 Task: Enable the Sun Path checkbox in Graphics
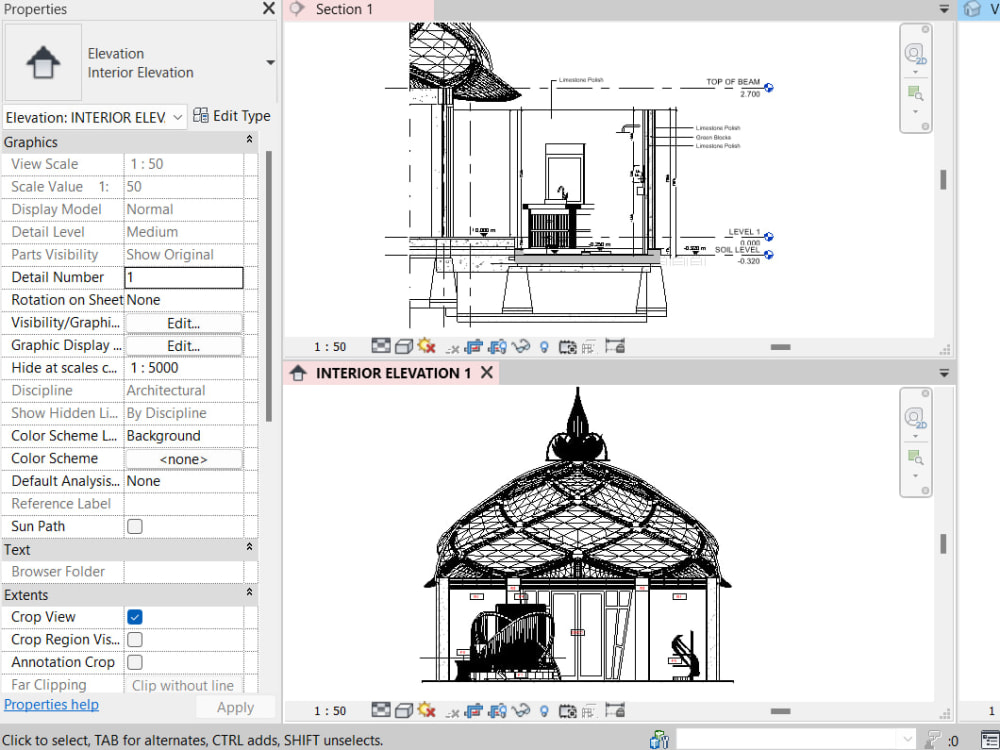tap(134, 526)
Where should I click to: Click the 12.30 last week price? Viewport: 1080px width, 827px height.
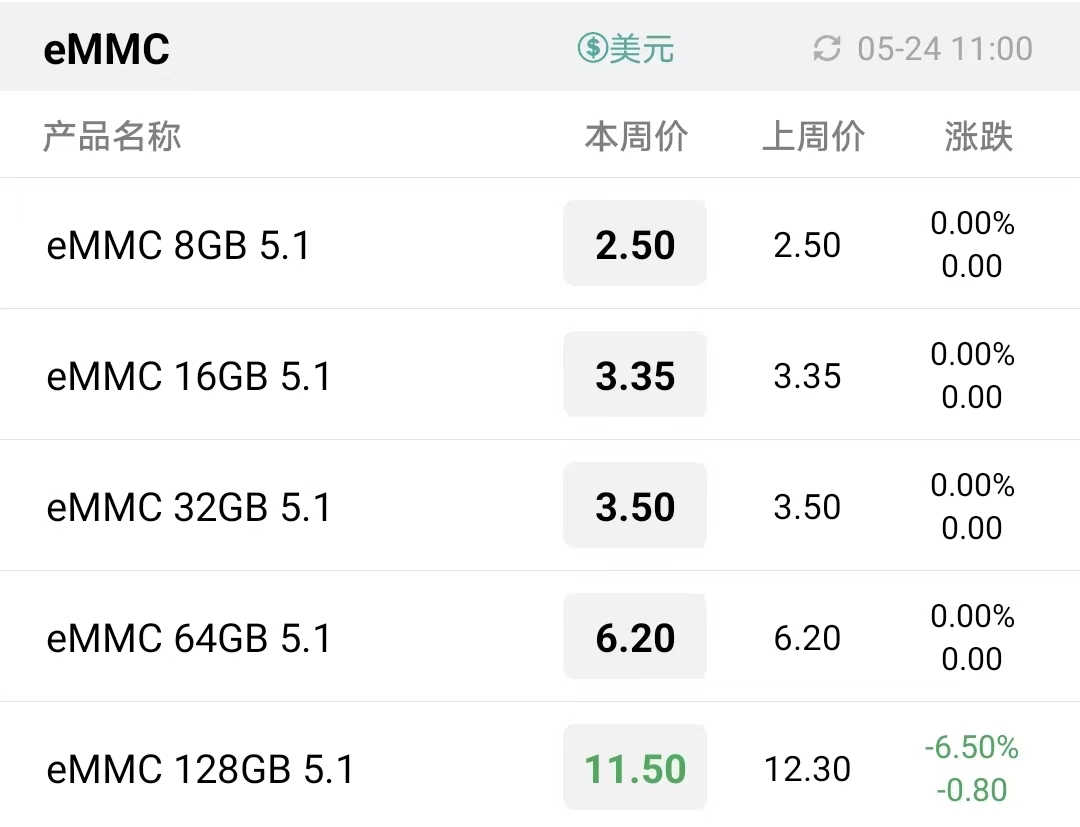807,769
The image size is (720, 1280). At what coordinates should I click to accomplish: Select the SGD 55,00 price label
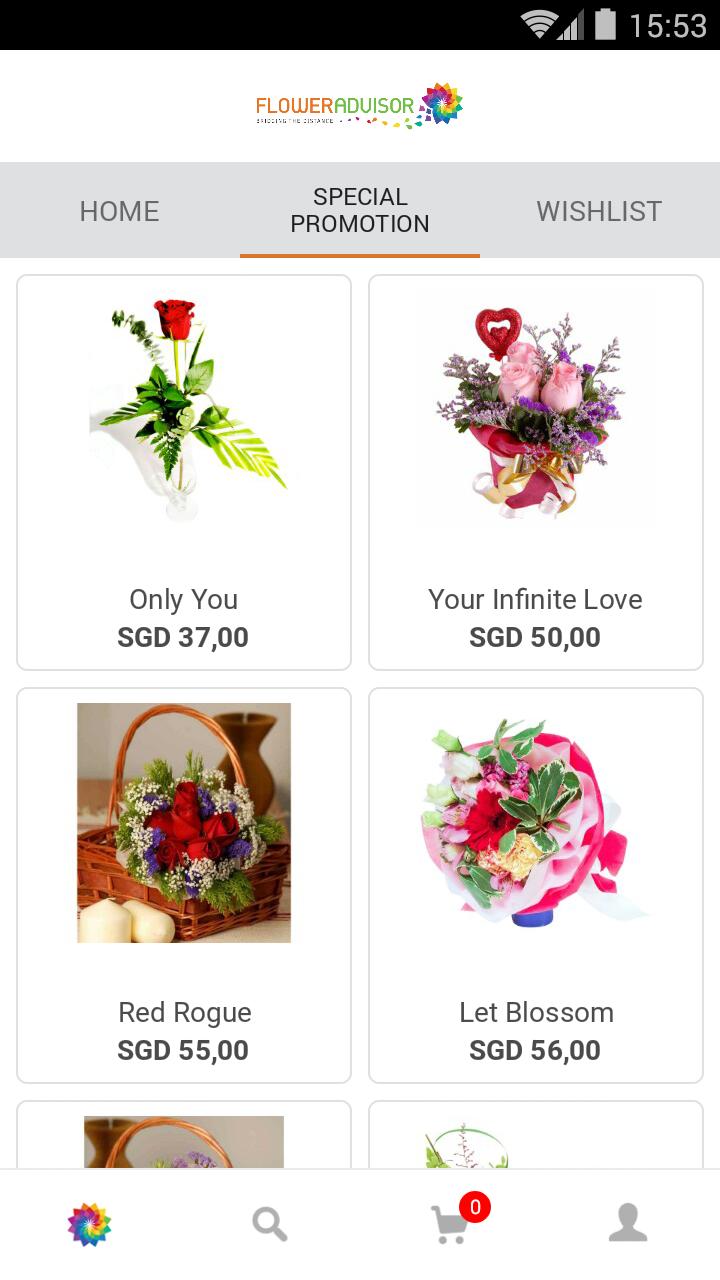point(183,1050)
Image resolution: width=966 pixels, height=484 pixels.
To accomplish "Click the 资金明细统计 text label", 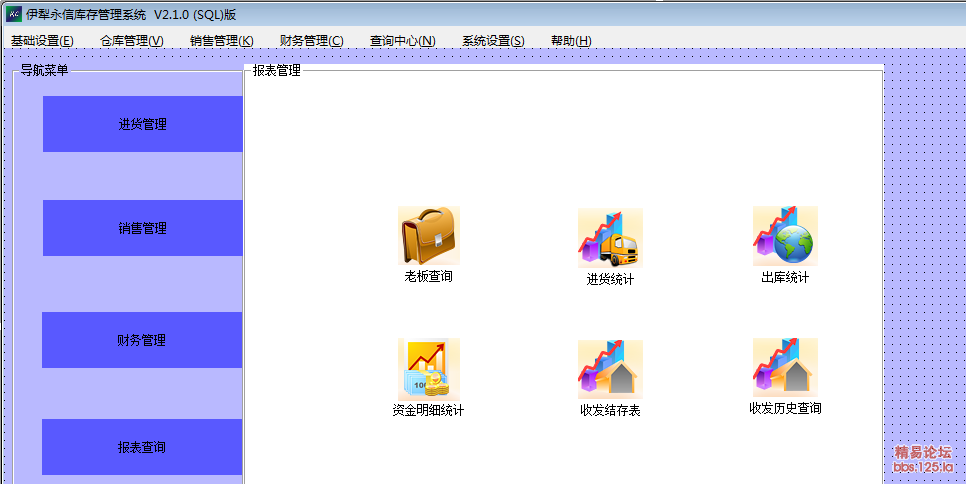I will click(429, 410).
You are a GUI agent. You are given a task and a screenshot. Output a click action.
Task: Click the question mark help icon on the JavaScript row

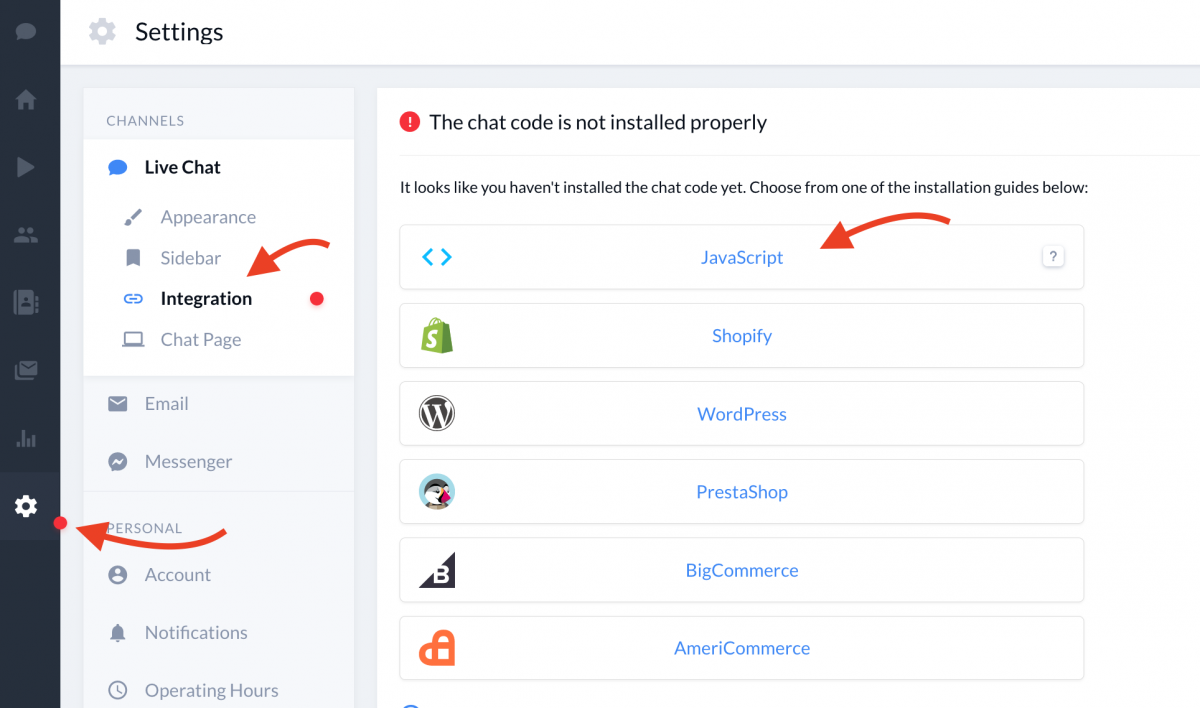(x=1053, y=257)
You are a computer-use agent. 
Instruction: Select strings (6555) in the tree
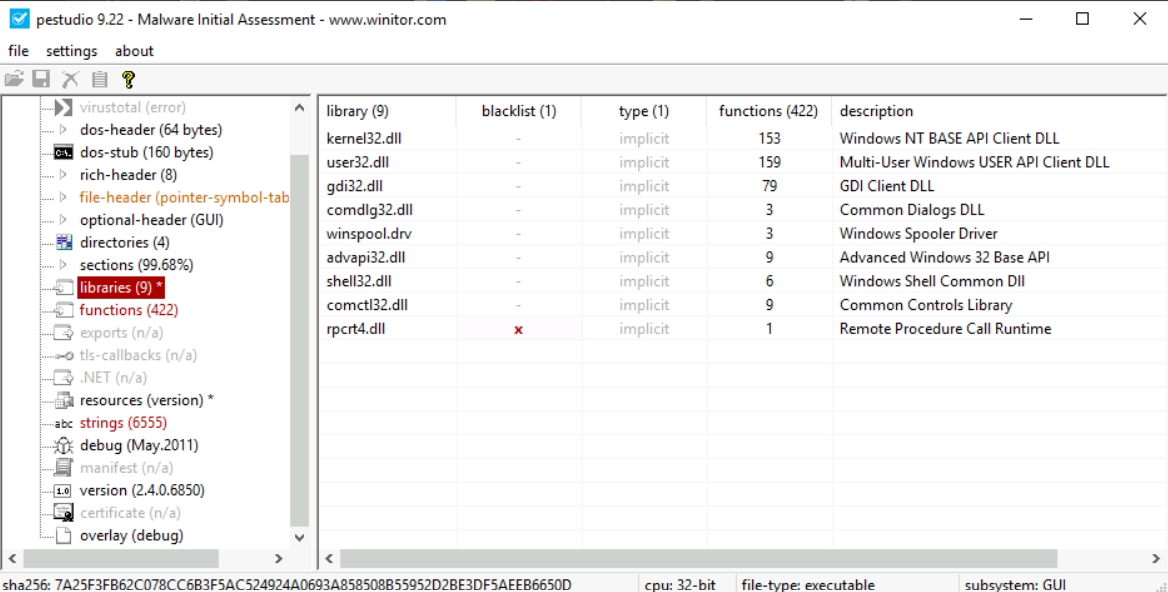(123, 423)
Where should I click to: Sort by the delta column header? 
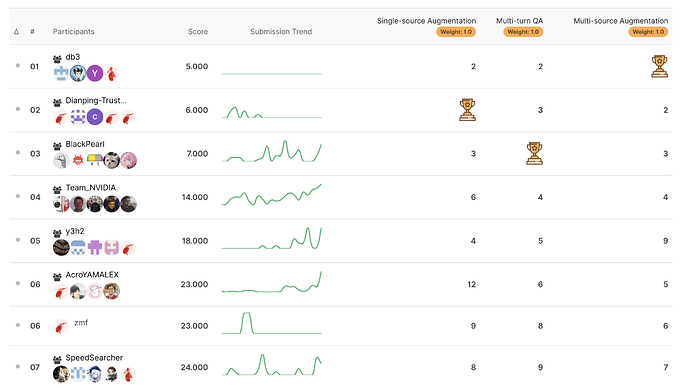(16, 32)
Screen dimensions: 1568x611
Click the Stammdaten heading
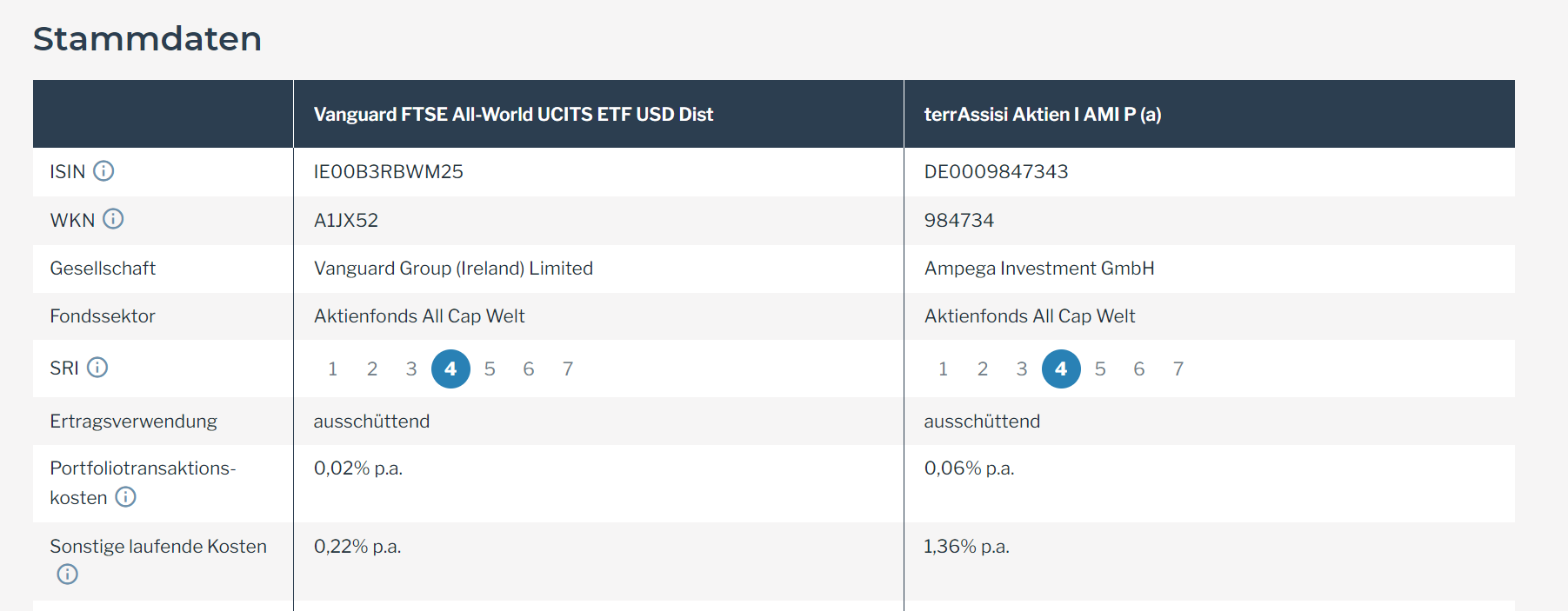tap(147, 39)
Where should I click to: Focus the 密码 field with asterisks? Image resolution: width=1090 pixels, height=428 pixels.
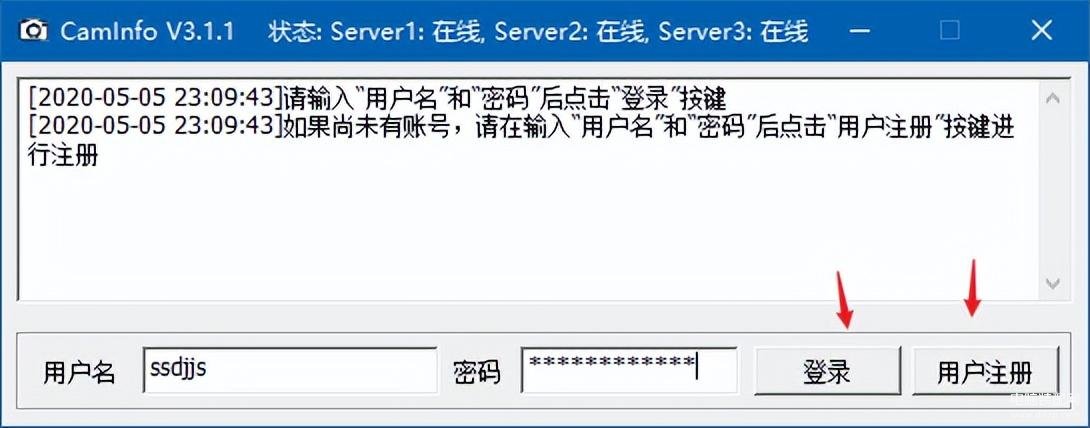(629, 370)

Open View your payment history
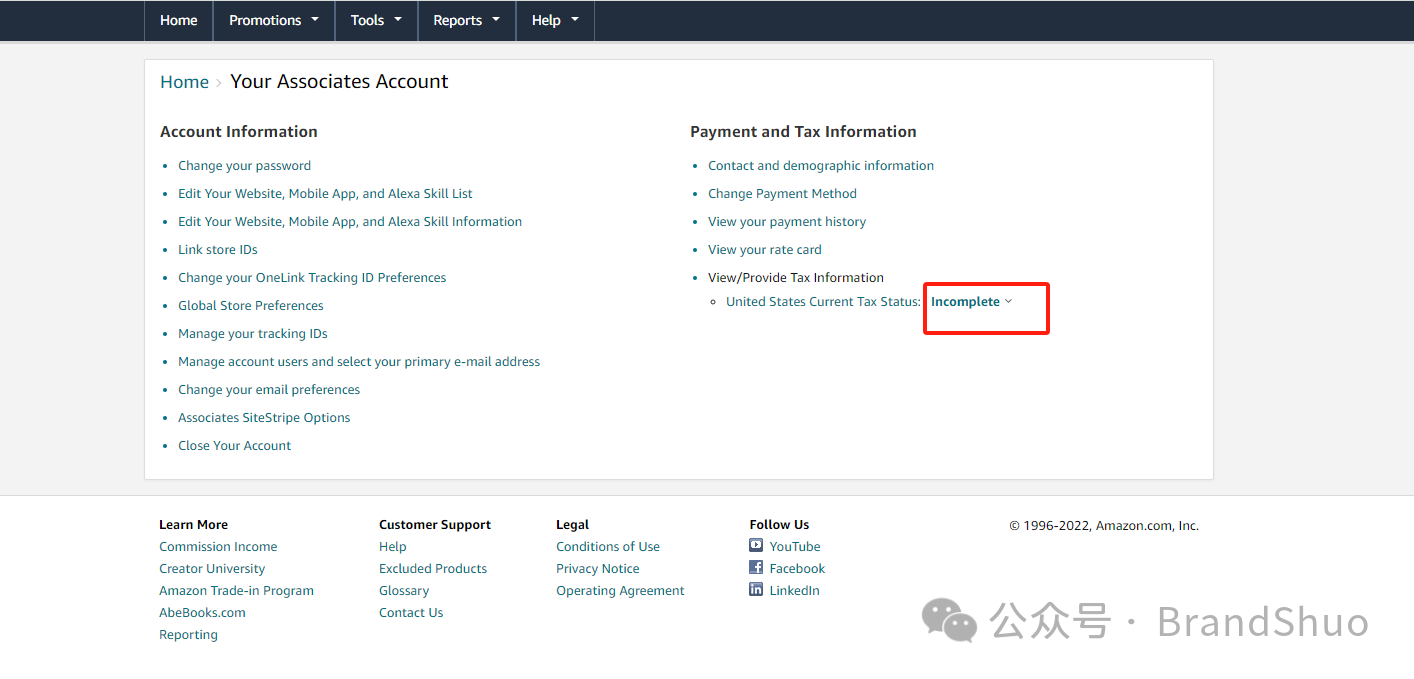[787, 222]
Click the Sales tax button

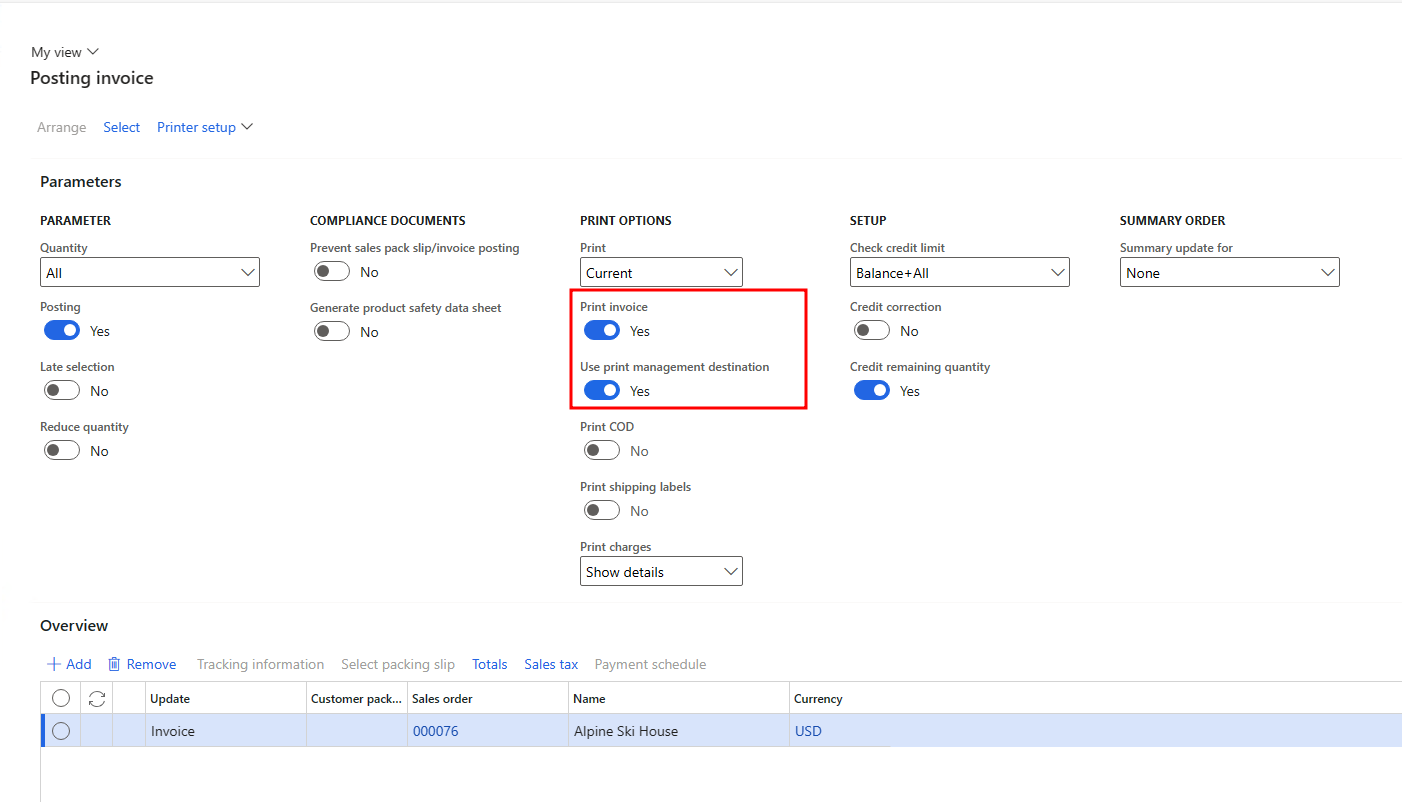tap(551, 664)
——————————
Would you please copy every line in the data that contains the word "agent"?

You are a GUI agent. You are given a task and a screenshot. Output a click action.
You are a computer-use agent. 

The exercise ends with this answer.